Elminsters Guide to Candlekeep is awesome and I’m going to read it again in anticipation.


Confrontation at Candlekeep is also good, but kinda a one shot with a lot of combat. Also going to reread.

note those are my affiliate links.
 

Whizbang Dustyboots

Gnometown Hero
I don't think D&D is a very good venue for mysteries, generally speaking.
If I was your DM, and you determined that you absolutely had to murder an NPC and not get caught, I am confident that you could figure out a way to do it and (probably) get away with it.

I don't think elaborate game-breaking stuff is required to make mysteries work, if you assume that the murders that PCs will care about (not a crime of passion between jealous goatherds, in other words) will include NPCs who know about the existence of magic and how to deal with it.
 


R_J_K75

Legend
If TFtYP is any gauge for page count, at 17 adventures in this new book, (and I'm just guessing) but that comes out to about 13 pages per adventure?
 

Lidgar

Gongfarmer
If TFtYP is any gauge for page count, at 17 adventures in this new book, (and I'm just guessing) but that comes out to about 13 pages per adventure?
Depends on how much they have up front and in appendices, but that's in the right range.
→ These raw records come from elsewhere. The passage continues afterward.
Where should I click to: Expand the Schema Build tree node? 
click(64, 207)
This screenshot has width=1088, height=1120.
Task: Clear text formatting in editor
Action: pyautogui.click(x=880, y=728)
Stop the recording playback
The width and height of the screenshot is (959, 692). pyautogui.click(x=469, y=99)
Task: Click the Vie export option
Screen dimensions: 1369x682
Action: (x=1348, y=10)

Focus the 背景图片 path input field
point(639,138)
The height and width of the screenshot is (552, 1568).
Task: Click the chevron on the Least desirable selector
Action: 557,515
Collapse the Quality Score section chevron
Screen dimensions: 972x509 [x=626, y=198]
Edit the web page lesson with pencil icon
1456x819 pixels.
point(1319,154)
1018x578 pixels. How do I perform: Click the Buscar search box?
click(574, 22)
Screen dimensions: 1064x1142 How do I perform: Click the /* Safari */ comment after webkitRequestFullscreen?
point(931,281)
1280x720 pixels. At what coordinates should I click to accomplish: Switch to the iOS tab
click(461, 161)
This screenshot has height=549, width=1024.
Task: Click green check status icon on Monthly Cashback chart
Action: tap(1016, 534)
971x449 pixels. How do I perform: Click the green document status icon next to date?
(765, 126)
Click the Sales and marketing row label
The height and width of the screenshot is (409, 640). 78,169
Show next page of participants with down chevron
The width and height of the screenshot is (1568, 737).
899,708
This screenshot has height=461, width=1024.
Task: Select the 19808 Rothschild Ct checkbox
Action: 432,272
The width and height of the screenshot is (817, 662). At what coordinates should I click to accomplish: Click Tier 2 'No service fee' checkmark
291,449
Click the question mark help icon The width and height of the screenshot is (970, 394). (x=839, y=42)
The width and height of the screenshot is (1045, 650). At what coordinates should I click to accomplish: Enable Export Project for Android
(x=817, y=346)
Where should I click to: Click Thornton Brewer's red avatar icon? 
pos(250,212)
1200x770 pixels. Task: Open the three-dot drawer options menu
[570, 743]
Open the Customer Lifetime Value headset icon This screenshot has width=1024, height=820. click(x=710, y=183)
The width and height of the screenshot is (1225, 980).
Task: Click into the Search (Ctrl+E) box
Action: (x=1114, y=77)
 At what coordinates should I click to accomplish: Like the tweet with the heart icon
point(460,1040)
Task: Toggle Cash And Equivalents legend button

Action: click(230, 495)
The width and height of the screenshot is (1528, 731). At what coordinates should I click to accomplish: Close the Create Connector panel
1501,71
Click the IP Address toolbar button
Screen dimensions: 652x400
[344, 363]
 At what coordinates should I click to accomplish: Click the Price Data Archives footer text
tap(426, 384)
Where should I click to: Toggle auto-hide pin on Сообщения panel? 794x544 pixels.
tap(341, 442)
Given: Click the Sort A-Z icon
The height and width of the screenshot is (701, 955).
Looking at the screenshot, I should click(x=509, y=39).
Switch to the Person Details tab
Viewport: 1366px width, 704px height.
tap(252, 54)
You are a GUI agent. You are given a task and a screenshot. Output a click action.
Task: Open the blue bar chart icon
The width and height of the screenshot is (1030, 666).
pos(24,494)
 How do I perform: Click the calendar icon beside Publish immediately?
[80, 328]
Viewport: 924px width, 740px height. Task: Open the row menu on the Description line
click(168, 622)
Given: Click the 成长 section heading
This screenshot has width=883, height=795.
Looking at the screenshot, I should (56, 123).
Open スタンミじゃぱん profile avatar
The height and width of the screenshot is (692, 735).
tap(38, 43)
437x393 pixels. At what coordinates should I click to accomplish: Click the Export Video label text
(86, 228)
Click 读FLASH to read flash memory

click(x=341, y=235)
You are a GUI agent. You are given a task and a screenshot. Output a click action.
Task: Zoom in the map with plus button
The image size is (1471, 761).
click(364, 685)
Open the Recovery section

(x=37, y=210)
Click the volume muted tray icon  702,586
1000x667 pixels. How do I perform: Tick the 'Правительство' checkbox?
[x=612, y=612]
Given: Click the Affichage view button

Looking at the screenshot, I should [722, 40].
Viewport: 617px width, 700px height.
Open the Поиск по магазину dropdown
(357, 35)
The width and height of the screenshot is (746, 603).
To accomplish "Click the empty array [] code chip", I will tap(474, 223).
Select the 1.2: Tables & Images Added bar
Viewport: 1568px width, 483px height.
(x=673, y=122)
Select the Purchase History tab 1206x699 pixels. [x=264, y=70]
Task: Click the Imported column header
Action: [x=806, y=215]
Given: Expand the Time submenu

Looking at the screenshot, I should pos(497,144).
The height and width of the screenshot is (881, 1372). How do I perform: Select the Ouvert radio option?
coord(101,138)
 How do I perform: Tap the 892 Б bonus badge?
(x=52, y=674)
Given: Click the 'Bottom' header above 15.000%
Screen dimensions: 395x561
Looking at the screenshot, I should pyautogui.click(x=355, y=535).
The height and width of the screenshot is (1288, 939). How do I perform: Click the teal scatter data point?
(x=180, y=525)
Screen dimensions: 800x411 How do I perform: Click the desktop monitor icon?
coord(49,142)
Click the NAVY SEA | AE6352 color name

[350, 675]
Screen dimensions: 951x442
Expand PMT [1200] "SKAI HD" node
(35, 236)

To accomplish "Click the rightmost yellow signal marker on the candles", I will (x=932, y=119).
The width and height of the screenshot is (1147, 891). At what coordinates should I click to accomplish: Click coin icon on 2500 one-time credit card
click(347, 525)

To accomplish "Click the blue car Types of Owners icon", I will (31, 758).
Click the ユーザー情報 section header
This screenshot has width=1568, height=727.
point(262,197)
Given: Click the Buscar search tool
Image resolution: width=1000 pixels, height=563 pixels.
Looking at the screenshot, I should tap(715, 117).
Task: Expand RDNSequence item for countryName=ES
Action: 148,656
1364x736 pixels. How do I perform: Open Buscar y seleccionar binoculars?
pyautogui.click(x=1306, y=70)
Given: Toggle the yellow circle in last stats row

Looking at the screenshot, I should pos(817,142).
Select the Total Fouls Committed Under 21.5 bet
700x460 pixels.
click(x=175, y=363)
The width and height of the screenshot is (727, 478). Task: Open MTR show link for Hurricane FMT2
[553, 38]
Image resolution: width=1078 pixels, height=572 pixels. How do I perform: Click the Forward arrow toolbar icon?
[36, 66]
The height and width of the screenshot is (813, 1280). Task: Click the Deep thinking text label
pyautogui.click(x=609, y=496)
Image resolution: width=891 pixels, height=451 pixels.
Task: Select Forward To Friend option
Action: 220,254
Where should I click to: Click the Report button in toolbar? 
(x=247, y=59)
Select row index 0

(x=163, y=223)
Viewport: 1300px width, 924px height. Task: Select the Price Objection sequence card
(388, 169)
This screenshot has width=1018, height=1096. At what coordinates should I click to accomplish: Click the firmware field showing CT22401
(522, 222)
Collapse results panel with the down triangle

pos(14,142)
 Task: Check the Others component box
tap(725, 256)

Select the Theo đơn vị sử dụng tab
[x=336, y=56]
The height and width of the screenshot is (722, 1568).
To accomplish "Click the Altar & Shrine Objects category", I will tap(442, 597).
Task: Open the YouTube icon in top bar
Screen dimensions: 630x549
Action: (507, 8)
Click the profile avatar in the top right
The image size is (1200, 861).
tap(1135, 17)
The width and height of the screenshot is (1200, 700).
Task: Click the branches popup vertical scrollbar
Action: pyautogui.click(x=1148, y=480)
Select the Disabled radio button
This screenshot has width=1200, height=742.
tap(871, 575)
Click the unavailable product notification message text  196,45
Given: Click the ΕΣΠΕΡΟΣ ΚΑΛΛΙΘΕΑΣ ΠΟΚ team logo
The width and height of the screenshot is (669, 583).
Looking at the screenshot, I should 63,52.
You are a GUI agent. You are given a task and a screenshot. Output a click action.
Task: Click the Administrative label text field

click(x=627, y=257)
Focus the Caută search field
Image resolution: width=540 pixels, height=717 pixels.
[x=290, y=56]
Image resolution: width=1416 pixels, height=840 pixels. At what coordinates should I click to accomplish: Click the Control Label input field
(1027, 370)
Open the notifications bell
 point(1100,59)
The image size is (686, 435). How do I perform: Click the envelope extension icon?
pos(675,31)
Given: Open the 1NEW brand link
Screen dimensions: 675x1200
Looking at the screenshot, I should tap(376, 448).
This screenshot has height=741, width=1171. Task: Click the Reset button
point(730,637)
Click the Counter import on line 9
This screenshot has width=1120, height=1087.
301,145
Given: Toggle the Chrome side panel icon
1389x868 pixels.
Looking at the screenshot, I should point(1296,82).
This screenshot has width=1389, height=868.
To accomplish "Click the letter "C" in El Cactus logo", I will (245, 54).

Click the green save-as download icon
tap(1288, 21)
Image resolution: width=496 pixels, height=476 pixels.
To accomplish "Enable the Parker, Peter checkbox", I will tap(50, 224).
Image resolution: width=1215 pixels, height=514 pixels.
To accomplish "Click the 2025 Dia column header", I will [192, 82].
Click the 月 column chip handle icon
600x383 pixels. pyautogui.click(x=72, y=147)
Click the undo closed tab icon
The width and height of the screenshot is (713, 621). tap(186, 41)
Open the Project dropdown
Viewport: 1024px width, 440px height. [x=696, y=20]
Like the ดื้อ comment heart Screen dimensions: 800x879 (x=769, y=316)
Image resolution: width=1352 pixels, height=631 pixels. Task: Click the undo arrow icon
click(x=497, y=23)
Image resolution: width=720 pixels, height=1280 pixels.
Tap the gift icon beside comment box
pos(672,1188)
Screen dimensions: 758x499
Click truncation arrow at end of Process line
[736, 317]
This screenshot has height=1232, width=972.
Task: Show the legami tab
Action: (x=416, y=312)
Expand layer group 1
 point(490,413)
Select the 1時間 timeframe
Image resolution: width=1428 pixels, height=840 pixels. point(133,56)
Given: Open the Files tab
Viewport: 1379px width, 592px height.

Assume some will be short (almost Side Treks, a few pages long), others longer (maybe 20 pages).
 

OB1

Jedi Master
If TFtYP is any gauge for page count, at 17 adventures in this new book, (and I'm just guessing) but that comes out to about 13 pages per adventure?
Which is more than enough to set up bite sized mysteries
2 pages - Questgiver NPC and intro to setting
3 pages - Social NPCs with clues to mysterious location and/or reasons for the mystery
5 pages - Exploration of mysterious location and confrontation with the cause of the mystery
2 pages - Conflict with cause of the mystery
1 page - Resolution
 


R_J_K75

Legend
Depends on how much they have up front and in appendices
I did take this into account when I came up with that number, but I think youre correct that there will be some variation in page count between adventures. I might consider running a few at that length if they were different types of mysteries.